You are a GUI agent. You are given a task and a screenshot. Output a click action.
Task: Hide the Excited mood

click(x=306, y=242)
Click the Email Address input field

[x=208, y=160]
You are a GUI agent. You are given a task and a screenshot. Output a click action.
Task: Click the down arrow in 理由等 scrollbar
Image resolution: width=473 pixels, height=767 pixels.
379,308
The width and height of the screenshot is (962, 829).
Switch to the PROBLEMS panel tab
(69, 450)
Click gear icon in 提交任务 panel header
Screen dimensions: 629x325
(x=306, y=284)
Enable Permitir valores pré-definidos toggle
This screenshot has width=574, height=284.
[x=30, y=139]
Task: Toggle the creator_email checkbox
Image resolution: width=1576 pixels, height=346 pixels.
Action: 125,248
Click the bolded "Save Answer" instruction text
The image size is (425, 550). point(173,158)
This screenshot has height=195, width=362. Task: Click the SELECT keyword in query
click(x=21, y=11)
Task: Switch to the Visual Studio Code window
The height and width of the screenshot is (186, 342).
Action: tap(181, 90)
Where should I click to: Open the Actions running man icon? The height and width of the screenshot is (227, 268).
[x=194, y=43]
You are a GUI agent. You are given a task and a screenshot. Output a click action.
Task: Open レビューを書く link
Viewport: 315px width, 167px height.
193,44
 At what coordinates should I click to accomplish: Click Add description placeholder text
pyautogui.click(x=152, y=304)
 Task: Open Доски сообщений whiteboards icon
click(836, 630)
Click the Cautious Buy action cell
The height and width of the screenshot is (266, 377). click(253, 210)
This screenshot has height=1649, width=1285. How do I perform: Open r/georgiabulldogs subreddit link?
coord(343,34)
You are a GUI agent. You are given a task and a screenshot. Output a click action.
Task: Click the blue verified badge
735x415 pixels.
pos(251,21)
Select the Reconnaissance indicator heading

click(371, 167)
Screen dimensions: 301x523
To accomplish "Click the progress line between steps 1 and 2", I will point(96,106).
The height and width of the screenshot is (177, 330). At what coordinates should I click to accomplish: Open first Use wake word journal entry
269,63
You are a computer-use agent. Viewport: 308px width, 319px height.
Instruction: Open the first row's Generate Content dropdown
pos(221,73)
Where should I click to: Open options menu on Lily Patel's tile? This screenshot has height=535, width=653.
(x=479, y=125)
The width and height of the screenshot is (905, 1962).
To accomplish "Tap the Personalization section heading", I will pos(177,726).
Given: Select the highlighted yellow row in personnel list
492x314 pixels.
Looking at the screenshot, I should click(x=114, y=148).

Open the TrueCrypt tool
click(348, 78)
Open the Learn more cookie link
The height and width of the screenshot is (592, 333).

════════════════

* Work request *
When you copy the data, keep every line word for word.

* Finished exercise *
You are a GUI agent. You are given a task and a screenshot. Output a click action.
Task: Hide the Excited mood

click(x=306, y=242)
Click the Email Address input field

[x=208, y=160]
You are a GUI agent. You are given a task and a screenshot. Output a click action.
Task: Click the down arrow in 理由等 scrollbar
Image resolution: width=473 pixels, height=767 pixels.
379,308
The width and height of the screenshot is (962, 829).
Switch to the PROBLEMS panel tab
(69, 450)
Click gear icon in 提交任务 panel header
Screen dimensions: 629x325
(x=306, y=284)
Enable Permitir valores pré-definidos toggle
This screenshot has width=574, height=284.
[x=30, y=139]
Task: Toggle the creator_email checkbox
Image resolution: width=1576 pixels, height=346 pixels.
Action: 125,248
Click the bolded "Save Answer" instruction text
The image size is (425, 550). point(173,158)
This screenshot has height=195, width=362. Task: Click the SELECT keyword in query
click(x=21, y=11)
Task: Switch to the Visual Studio Code window
The height and width of the screenshot is (186, 342).
Action: tap(181, 90)
Where should I click to: Open the Actions running man icon? The height and width of the screenshot is (227, 268).
[x=194, y=43]
You are a GUI agent. You are given a task and a screenshot. Output a click action.
Task: Open レビューを書く link
Viewport: 315px width, 167px height.
193,44
 At what coordinates should I click to accomplish: Click Add description placeholder text
pyautogui.click(x=152, y=304)
 Task: Open Доски сообщений whiteboards icon
click(836, 630)
Click the Cautious Buy action cell
The height and width of the screenshot is (266, 377). click(253, 210)
This screenshot has height=1649, width=1285. How do I perform: Open r/georgiabulldogs subreddit link?
coord(343,34)
You are a GUI agent. You are given a task and a screenshot. Output a click action.
Task: Click the blue verified badge
735x415 pixels.
pos(251,21)
Select the Reconnaissance indicator heading

click(371, 167)
Screen dimensions: 301x523
To accomplish "Click the progress line between steps 1 and 2", I will point(96,106).
The height and width of the screenshot is (177, 330). At what coordinates should I click to accomplish: Open first Use wake word journal entry
269,63
You are a computer-use agent. Viewport: 308px width, 319px height.
Instruction: Open the first row's Generate Content dropdown
pos(221,73)
Where should I click to: Open options menu on Lily Patel's tile? This screenshot has height=535, width=653.
(x=479, y=125)
The width and height of the screenshot is (905, 1962).
To accomplish "Tap the Personalization section heading", I will pos(177,726).
Given: Select the highlighted yellow row in personnel list
492x314 pixels.
Looking at the screenshot, I should click(x=114, y=148).

Open the TrueCrypt tool
click(348, 78)
Open the Learn more cookie link
The height and width of the screenshot is (592, 333).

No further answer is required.